A.実質的要件と形式的要件とが必要となる。実質的要件とは,婚姻意思の合致及び婚姻障害の不存在であり,形式的要件とは,戸籍法の定める婚姻届出をすることである。

婚姻の成立要件



婚姻(結婚)が成立するためには,大きく分けて2つの要件が必要となります。実質的要件形式的要件と呼ばれるものです。

実質的要件はさらに,積極的な要件として婚姻しようとする男女間の婚姻意思が合致していることと,消極的要件として婚姻の成立を妨げる婚姻障害事由が存在しないことの2つに分けられます。

形式的要件とは,婚姻の手続的な要件です。つまり,戸籍法の定める婚姻届を届け出ることです。

実質的要件



上記のとおり,実質的要件には,婚姻意思の合致と婚姻障害の不存在とがあります。

婚姻意思とは,戸籍の届出(婚姻届出)をする意思(形式的意思)と夫婦として生活共同体を創設する意思(実質的意思)の両方を意味します。

つまり,婚姻成立には,婚姻しようとする男女の間で,上記の形式的意思と実質的意思の両方について合致がないといけないということです。

したがって,例えば,国籍取得のためだけに結婚しようとするような場合には,婚姻届をする意思があるとしても,夫婦関係を築こうという意思がないので,そのような婚姻は成立要件を満たさず無効ということになります。

婚姻障害事由とは,婚姻の成立を妨げる事情のことをいいます。例えば,年齢の問題(婚姻適齢),重婚,女性の再婚禁止期間,近親婚の禁止などが挙げられます。

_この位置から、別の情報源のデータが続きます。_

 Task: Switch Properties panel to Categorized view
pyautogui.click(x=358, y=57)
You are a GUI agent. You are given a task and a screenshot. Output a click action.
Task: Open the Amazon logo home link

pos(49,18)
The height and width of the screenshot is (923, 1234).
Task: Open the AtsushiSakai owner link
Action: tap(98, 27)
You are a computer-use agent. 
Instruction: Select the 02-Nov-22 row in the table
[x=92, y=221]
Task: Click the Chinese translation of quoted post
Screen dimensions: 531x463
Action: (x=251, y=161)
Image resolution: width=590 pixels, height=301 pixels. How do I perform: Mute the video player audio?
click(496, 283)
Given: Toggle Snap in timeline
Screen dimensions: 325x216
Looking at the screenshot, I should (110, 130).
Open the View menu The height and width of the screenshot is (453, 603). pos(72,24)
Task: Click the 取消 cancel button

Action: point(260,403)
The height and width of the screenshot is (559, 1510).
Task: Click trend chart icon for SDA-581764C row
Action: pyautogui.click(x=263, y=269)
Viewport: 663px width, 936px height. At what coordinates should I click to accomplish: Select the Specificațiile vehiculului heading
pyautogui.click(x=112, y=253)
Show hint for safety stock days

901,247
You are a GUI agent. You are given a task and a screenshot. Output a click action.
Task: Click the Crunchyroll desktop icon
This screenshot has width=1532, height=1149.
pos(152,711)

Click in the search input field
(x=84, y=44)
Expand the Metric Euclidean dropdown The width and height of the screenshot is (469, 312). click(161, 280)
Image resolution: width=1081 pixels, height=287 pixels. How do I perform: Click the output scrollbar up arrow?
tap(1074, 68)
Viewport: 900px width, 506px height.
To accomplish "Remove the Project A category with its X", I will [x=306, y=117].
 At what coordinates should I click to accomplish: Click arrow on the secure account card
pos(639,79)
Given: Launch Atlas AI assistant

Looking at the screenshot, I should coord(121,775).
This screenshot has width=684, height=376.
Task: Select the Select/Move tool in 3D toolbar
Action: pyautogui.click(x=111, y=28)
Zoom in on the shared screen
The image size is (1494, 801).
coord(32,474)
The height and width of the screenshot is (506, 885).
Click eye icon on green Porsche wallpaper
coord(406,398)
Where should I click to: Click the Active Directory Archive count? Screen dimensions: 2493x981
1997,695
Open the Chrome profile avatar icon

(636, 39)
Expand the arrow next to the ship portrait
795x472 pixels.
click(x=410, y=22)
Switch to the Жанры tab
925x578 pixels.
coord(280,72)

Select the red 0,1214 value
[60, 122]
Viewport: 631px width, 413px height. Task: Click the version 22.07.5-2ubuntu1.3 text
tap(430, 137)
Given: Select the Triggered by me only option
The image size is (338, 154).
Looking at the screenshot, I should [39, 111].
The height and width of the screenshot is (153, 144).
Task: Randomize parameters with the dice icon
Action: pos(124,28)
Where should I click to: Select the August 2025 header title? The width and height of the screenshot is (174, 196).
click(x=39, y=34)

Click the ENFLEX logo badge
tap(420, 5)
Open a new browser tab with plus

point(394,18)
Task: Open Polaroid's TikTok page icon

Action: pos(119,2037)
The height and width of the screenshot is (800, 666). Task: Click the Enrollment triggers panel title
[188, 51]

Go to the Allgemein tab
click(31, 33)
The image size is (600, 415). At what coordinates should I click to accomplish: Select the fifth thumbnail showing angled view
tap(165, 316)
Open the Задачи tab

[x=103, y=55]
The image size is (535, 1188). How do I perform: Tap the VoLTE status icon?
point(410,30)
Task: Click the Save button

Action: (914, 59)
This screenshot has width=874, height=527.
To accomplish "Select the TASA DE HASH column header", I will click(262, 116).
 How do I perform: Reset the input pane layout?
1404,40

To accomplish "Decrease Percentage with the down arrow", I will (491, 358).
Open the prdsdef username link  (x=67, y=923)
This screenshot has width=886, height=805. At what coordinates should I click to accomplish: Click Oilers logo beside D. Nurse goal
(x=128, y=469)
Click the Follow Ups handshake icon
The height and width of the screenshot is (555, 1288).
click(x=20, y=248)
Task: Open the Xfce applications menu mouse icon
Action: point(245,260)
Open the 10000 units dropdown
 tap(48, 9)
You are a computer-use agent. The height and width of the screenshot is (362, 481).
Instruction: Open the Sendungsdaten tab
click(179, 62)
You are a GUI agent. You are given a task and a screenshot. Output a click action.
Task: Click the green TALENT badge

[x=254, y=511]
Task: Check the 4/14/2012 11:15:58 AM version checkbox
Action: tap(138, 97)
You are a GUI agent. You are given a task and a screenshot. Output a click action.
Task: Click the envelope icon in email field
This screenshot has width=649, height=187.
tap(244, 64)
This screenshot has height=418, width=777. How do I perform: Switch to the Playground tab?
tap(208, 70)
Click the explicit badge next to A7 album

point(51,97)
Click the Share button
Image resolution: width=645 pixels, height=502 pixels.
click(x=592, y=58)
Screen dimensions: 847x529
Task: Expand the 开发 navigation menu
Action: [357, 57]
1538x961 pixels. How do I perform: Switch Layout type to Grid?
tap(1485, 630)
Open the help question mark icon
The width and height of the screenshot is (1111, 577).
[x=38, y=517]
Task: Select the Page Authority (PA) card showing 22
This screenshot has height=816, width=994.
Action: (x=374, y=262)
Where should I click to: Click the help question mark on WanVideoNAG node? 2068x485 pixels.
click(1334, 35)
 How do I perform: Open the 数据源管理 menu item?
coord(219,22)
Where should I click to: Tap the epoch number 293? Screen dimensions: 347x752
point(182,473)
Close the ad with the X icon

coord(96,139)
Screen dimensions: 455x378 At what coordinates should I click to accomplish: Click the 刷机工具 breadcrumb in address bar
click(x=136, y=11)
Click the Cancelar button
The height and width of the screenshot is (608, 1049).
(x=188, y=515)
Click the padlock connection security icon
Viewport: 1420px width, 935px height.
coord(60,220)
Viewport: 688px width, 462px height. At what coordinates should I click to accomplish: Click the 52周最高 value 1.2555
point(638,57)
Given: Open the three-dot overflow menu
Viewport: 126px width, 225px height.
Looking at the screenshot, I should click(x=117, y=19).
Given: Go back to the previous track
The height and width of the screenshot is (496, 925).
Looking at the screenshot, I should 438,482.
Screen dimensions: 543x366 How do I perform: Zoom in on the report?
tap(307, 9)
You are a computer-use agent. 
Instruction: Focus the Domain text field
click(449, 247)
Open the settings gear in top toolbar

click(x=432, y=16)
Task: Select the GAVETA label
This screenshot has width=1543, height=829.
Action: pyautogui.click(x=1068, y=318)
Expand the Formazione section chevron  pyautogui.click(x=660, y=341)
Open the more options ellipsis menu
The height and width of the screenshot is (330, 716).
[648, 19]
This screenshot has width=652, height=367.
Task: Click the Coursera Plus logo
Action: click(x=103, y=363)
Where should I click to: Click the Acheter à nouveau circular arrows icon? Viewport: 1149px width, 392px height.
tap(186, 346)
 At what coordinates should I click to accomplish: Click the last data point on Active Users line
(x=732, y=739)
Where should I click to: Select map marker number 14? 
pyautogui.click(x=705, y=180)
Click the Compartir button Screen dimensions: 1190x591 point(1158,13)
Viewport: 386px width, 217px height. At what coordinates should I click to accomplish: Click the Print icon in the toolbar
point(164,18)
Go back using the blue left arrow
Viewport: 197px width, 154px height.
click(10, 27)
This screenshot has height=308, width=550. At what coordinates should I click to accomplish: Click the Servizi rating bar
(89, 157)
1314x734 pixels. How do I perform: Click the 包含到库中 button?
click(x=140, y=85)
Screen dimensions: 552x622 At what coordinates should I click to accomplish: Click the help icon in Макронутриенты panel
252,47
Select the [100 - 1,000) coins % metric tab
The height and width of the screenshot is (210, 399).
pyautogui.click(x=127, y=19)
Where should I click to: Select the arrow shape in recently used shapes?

これらに該当する場合,婚姻はできません。そのため,この婚姻障害事由が存在しないことが,婚姻の実質的要件になっています。

形式的要件



上記の実質的要件を満たす場合であっても,婚姻届を出さなければ婚姻は成立しえません。婚姻届の記載事項や

届出の方法は,戸籍法によって定められており,これに従った届出をすることが婚姻成立の形式的要件となっています。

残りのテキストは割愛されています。